Short problem: Reproduce verbatim the records from the line with "Enable Stop editing the .htaccess file switch" to the line with "point(452,728)", both ends included.

Records for the exercise:
========================================

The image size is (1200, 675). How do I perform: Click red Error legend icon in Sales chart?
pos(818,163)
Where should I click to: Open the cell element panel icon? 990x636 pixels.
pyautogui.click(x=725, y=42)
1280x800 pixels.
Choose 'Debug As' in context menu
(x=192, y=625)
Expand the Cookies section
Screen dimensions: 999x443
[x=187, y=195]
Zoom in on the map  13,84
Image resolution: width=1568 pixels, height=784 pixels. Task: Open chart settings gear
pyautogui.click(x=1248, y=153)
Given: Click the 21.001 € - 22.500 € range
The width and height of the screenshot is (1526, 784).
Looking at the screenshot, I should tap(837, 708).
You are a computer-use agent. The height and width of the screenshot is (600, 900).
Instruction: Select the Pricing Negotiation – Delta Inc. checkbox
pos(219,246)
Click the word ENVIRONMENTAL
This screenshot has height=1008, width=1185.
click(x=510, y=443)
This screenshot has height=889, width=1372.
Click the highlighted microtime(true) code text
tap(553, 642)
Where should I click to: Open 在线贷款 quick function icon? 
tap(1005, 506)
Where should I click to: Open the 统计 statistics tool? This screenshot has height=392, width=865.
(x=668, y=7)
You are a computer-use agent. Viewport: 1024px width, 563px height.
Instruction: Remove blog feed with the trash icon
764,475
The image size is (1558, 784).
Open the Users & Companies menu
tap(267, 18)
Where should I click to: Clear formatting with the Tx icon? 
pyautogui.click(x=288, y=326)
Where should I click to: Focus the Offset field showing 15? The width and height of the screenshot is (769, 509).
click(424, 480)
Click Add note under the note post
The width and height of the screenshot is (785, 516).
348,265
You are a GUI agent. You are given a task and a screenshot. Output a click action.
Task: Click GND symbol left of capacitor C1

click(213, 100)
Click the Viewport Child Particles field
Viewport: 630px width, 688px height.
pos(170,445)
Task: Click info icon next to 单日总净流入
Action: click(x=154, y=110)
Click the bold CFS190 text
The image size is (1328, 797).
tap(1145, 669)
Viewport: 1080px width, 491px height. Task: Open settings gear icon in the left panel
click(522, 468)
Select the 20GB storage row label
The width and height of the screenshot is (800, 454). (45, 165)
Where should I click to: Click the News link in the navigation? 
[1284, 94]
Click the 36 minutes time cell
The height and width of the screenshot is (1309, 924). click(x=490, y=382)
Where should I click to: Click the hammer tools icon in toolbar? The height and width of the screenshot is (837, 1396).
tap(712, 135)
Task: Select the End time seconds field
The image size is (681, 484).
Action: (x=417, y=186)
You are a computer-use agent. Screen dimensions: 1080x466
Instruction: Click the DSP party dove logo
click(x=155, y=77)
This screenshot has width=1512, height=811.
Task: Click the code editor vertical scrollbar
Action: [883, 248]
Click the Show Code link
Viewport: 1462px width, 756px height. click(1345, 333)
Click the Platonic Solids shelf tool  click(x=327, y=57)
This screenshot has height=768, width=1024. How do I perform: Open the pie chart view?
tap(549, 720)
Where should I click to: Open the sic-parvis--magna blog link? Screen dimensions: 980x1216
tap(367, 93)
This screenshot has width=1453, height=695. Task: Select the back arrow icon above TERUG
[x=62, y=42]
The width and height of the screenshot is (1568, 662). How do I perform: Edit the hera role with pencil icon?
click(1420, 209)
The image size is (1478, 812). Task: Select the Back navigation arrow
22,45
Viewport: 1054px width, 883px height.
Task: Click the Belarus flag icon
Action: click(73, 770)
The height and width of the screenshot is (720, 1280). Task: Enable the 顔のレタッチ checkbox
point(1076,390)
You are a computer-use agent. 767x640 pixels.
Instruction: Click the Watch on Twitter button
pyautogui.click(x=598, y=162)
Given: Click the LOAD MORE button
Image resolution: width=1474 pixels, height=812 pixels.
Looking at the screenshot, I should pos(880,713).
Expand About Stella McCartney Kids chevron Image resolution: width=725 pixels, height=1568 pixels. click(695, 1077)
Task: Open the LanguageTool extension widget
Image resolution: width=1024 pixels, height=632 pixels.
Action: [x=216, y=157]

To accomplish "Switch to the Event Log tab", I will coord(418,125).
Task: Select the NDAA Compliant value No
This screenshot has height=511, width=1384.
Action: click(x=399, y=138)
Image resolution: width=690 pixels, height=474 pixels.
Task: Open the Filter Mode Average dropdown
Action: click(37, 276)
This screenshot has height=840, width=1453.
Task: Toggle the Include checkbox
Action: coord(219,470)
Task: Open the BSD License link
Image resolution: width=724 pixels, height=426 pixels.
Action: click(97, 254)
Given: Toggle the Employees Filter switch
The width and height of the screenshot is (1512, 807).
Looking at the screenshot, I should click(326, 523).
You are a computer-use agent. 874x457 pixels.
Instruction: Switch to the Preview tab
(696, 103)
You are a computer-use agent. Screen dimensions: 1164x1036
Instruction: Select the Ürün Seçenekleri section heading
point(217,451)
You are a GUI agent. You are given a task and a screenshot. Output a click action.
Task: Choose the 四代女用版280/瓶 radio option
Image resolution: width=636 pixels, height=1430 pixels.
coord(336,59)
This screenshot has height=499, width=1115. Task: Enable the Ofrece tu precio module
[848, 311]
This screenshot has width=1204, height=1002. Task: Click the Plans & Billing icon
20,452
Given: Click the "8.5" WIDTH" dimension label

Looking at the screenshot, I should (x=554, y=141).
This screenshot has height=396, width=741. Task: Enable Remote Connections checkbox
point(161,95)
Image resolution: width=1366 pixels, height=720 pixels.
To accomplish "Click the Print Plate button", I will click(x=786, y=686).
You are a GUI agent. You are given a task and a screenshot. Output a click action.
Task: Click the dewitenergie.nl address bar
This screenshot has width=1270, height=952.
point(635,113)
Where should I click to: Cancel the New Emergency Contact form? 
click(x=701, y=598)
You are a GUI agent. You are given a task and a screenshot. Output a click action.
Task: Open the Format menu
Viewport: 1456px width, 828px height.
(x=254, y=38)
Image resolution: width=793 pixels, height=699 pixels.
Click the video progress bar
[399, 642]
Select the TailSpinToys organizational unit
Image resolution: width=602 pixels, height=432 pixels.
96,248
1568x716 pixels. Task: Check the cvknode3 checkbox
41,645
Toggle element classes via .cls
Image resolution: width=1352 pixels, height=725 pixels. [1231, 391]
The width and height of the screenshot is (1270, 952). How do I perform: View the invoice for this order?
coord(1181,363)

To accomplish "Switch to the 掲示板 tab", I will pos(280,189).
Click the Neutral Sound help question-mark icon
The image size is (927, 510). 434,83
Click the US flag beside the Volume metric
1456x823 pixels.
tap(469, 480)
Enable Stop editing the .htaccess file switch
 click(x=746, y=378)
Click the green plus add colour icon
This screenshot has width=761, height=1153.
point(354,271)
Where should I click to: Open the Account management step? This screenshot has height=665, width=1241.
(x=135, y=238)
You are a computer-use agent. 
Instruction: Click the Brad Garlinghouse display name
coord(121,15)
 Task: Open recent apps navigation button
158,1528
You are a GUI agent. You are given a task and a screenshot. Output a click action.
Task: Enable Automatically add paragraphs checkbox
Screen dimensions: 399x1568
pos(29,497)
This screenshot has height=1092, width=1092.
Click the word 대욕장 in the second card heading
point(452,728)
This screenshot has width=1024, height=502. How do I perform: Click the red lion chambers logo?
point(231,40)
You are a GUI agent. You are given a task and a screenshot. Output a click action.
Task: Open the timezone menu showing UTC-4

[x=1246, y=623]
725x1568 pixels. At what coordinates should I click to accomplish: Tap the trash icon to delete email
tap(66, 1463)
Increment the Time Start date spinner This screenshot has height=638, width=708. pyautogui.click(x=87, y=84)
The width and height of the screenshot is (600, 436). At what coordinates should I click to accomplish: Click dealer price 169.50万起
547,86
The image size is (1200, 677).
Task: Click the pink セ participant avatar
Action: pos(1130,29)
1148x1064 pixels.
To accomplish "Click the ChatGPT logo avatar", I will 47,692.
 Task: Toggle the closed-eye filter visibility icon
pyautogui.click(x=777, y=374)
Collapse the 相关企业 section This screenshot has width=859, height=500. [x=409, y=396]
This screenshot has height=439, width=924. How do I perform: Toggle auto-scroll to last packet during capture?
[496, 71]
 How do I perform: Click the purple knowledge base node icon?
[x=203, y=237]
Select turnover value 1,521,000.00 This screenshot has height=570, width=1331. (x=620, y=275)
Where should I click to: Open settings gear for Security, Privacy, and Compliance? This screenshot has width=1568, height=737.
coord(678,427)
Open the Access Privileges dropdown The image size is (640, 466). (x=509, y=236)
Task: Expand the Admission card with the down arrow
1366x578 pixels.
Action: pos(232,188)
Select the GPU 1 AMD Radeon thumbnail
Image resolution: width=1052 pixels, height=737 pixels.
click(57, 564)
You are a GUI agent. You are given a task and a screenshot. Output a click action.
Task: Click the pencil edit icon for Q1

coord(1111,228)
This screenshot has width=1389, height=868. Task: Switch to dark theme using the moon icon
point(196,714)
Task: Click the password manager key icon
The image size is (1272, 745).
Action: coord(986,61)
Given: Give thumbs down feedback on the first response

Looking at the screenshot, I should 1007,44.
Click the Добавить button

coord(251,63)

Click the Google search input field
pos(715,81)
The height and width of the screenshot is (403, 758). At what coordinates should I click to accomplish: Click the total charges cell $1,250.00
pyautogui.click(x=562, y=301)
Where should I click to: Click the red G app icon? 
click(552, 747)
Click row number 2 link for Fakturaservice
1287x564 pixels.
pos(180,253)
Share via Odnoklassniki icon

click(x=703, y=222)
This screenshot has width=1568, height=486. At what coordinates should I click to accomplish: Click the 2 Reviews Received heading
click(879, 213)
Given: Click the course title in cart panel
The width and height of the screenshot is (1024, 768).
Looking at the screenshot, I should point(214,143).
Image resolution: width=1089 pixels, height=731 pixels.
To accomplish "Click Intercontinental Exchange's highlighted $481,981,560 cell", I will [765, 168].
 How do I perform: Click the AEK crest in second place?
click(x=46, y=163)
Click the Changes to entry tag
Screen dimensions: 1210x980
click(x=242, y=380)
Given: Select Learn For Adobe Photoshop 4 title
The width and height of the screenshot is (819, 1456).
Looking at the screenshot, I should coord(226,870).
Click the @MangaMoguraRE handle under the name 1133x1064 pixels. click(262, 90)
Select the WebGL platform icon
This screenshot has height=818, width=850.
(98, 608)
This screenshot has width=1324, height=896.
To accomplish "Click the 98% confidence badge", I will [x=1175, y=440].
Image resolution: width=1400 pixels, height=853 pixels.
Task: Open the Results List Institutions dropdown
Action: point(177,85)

========================================

Task solution:
Enable Stop editing the .htaccess file switch
 click(x=746, y=378)
Click the green plus add colour icon
This screenshot has width=761, height=1153.
point(354,271)
Where should I click to: Open the Account management step? This screenshot has height=665, width=1241.
(x=135, y=238)
You are a computer-use agent. 
Instruction: Click the Brad Garlinghouse display name
coord(121,15)
 Task: Open recent apps navigation button
158,1528
You are a GUI agent. You are given a task and a screenshot. Output a click action.
Task: Enable Automatically add paragraphs checkbox
Screen dimensions: 399x1568
pos(29,497)
This screenshot has height=1092, width=1092.
Click the word 대욕장 in the second card heading
point(452,728)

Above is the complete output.